プログラミング実習I 教科書の正誤表†
『C言語によるプログラミング 基礎編 第2版』の明らかな誤植だけでなく、初学者には混乱の元になる無駄な記述を以下に指摘します。
2019年以降に発行されたものでは、いくつか修正されています。
また、新しい教科書 を書いていますので、こちらも参照してください。
変数名や関数名の命名規則に、C言語では「すべて小文字、単語は_をはさんで連結する」というスネークケースが用いられることが多いですが、「単語の先頭を大文字にして隙間なくつなげる」というキャメルケースの用いられている部分がところどころに見られます。スネークケースで統一されるよう、変数名は以下のように読み替えるのがよいでしょう。
- p.71 リスト3.4
- 『Large』→『large』 4ヶ所
『Small』→『small』 3ヶ所
- p.257 リスト7.8
- 『Tokyo』→『tokyo』 2ヶ所(固有名詞の表記を優先して先頭大文字にするという考え方もある)
- p.332からp.333までとp.336
- 『FileName』→『filename』 多数
- p.64 表3.3
- long doubleの使用ビット数(最低保証)は、言語仕様上はないはずです。少なくとも80ではなく、VisualStudioのあるバージョンでは64です。
- p.65 図3.1の4行上
- 『(この表現方法はコンピュータによって異なります)』→『(この表現方法もコンピュータによって異なります)』あたかも整数型と浮動小数点で状況が異なるかのような言い回しですが、整数値のマイナス表現にもバリエーションがあります。(そのことには触れられてないようです。)
- p.65 図3.1
- 浮動小数点の内部表現には、「符号部」を含める必要がありますが、この図では抜けています。
- p.65 表3.5
- 値の範囲には「±1.7×10^(-308)〜±1.7×10^(308)」のように、複号が2回登場しますが、複号同順なのか任意なのか、どちらか読み取れませんし、どちらでも間違っています。まず、0は含める必要があります。次に、正の大きな値は1.7e+308で合っていますが、正の小さな値は、2.2e-308(正規化数)あるいは4.9e-324(非正規化数)のどちらかになるはずです。最後に、負の値は、正の値の符号違いです。
- p.65 下から1行目
- 『精度がよい』→『精度が同じかよい』
- p.66 coffee break 内3行目
- 『<limit.h>で定義』→『<limits.h>で定義』
- p.66 coffee break 内
- 「最小値」という単語が、文脈によって2通りの意味に用いられていることに注意。「doubleの最小値」には0より大きい正規化数という前提がついているのに対して、「intの最小値」にはその前提がありません。なお、前提なしの「doubleの最小値」は -DBL_MAX です。
- p.75 下から4行目
- 『全体で15桁、小数点以下3桁』→『全体で少なくとも15桁、小数点以下がちょうど3桁』
- p.102 13行目(箇条書きの次の行)
- 『手順1および4に』→『手順2および4に』
- p.145 <<プログラムの形式>> 4.7
- フローチャートの下から戻る矢印の先が、「初期化」のマスの上に入っていますが、上ではなく下に入るべき。

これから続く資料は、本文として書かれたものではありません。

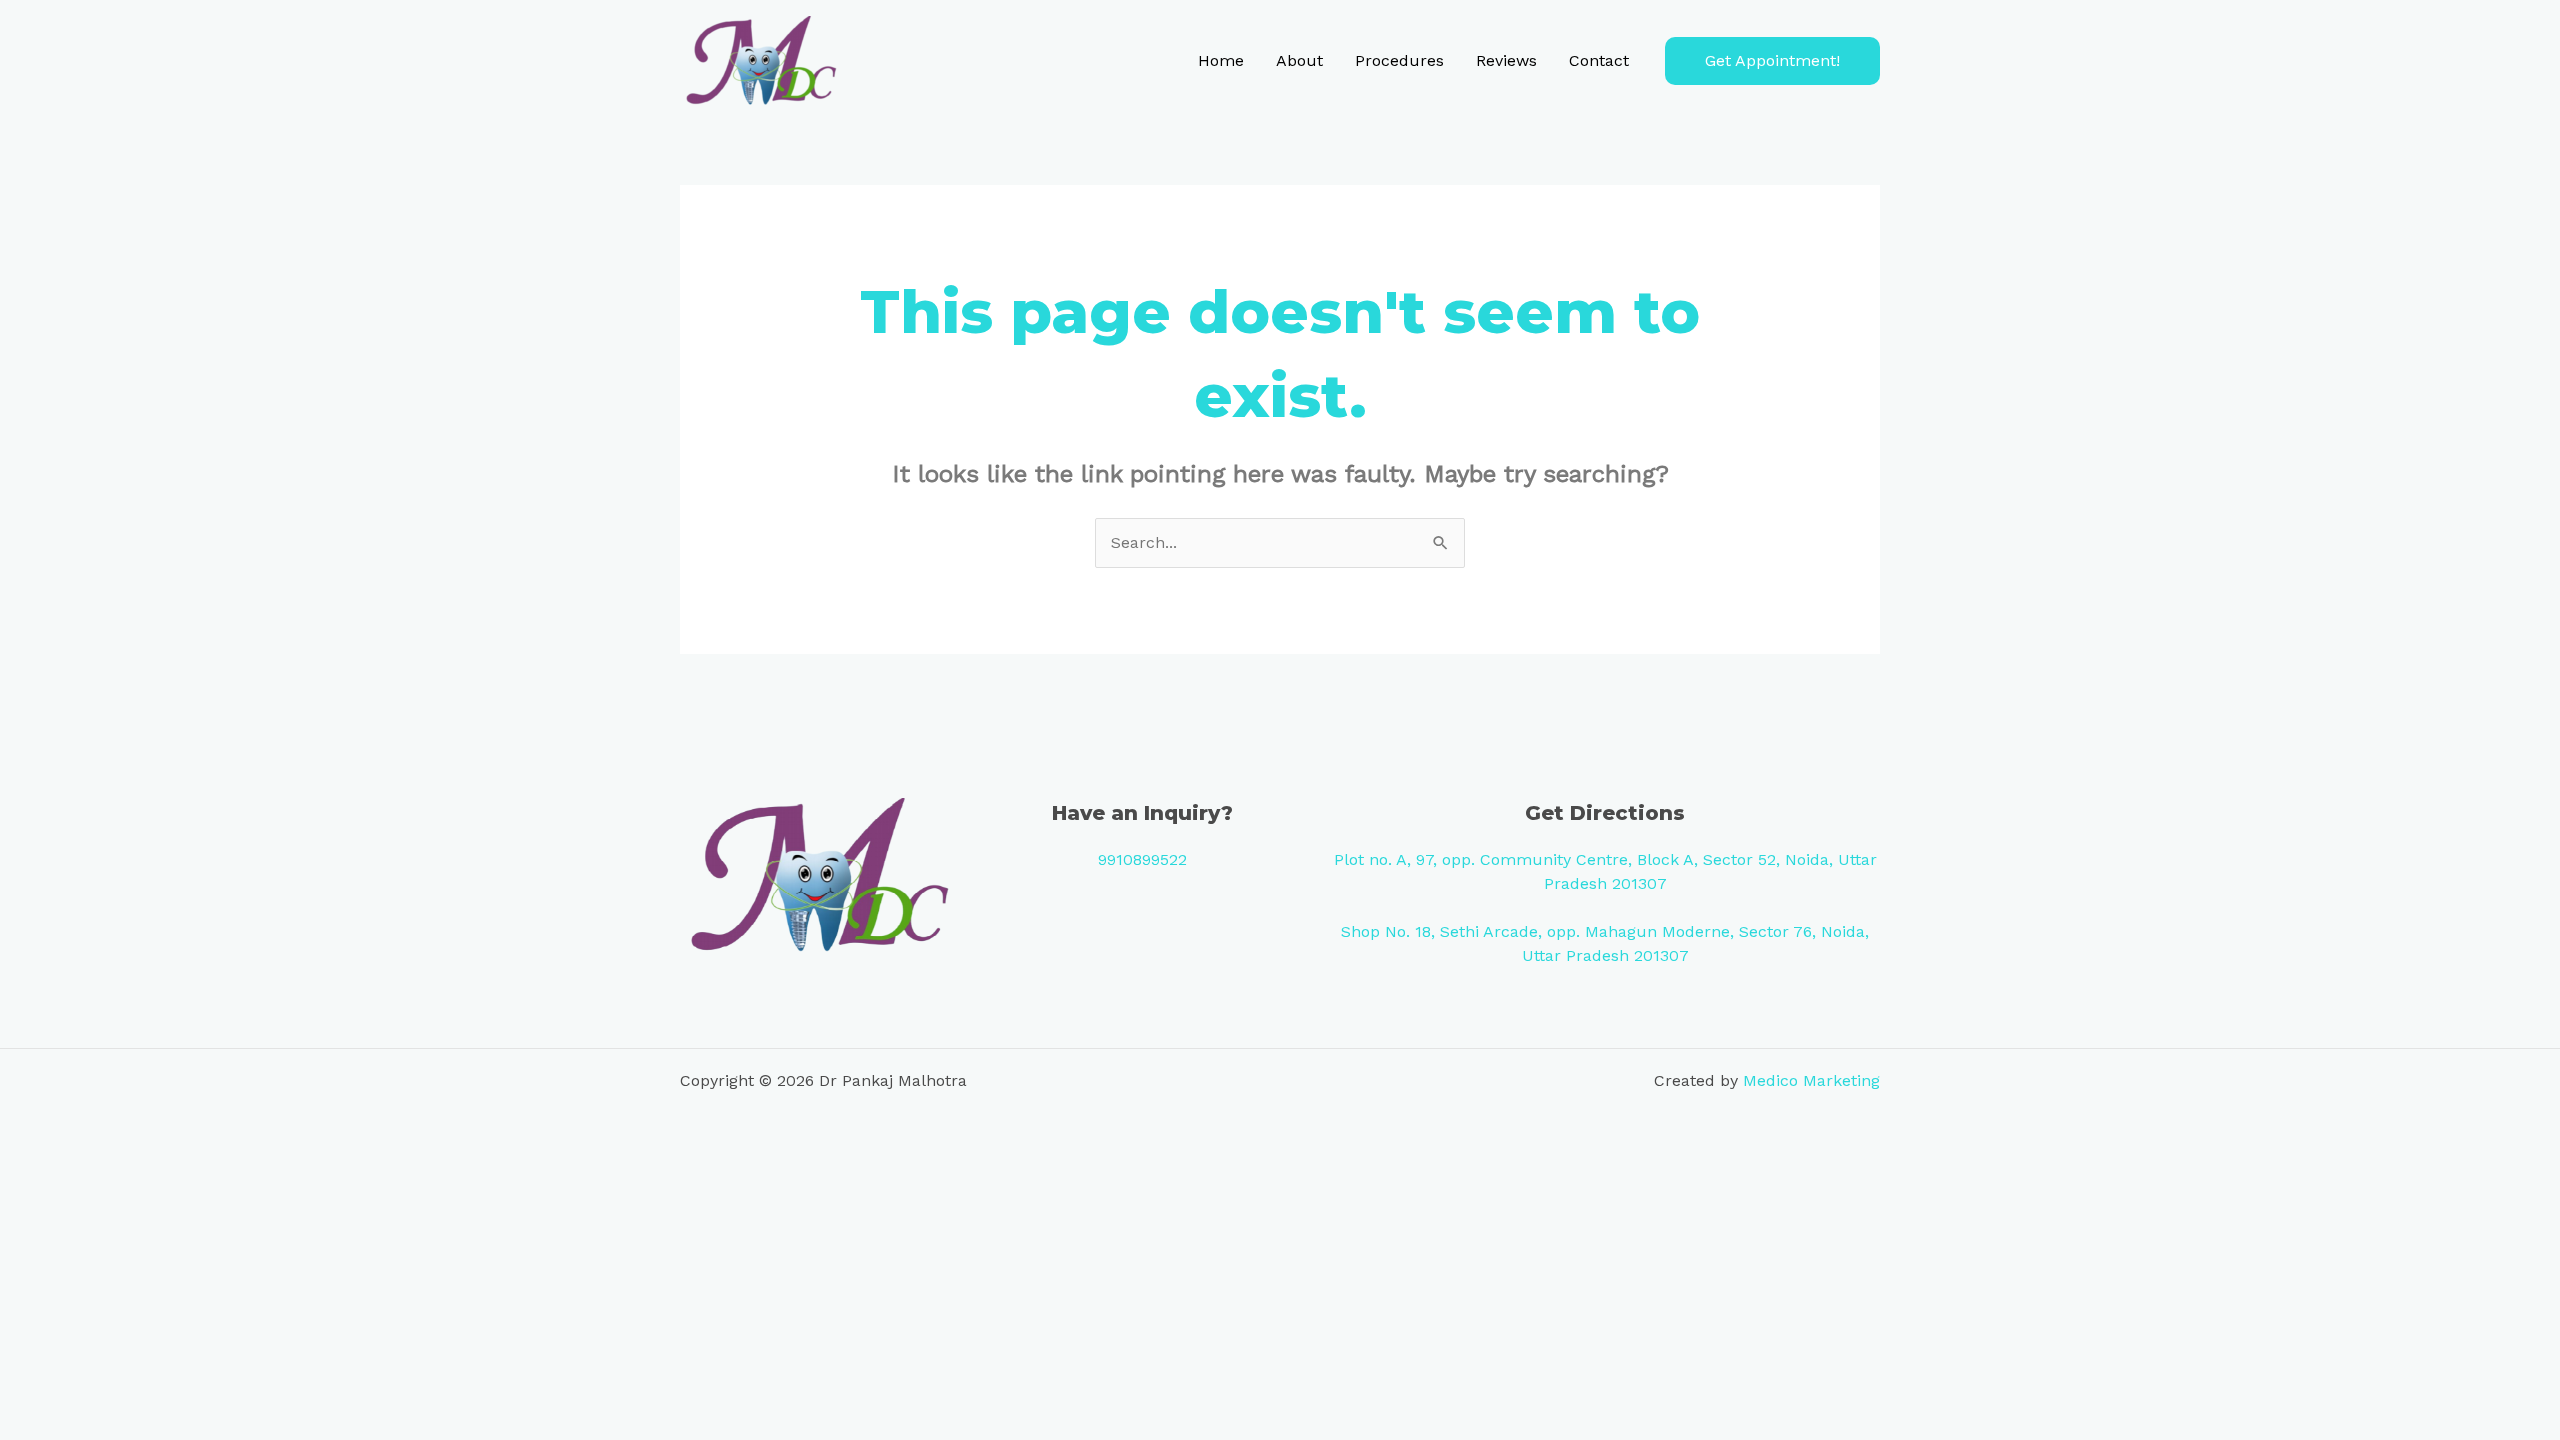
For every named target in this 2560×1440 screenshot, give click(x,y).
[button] (1772, 61)
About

- p.169 リスト5.6の直前の段落からリスト5.7まで
- 『また、関数の定義では、その多くを省略することができます...』→関数の定義では、C言語の旧規格との互換性のために、省略できるキーワードがいくつかありましたが、省略するメリットはありませんのできちんと記述するようにしましょう。なお、C99 からは省略時の動作保証もなくなっています。
- p.169 脚注15
- 『引数を省略するとvoid型の引数となります。』→『引数を省略すると、引数の型チェックがされなくなり、どんな引数で呼び出してもエラーになりません。』
- p.207 下から2行目
- 『4つの変数』→『5つの変数』
- p.208 図6.5
- name配列の[8]の箱が余分。
- p.219 上から5行目の数式
- 分散の式が途中からおかしくなってます。最後の項はカッコの位置を次のようにします。(あるいは、カッコは不要です。)
- p.238 下から1行目
- 『int a[3][2] = {1,2,3,4,5,6}; と定義することもできます。』→『int a[3][2] = {1,2,3,4,5,6}; という記述はエラーにはなりませんが、「初期化子の周りに中括弧がありません」といった警告が出ることがあります。』
- p.251 リスト7.2 のタイトル
- 『配列を文字に格納する』→『配列 に 文字 を 格納する』
- p.251 リスト7.3 の直前の段落から p.252 リスト7.4まで
- 『ところで、リスト7.2には...少しトリッキーに感じられるかもしれませんが...』→削除(トリッキーですので、真似しないでください。)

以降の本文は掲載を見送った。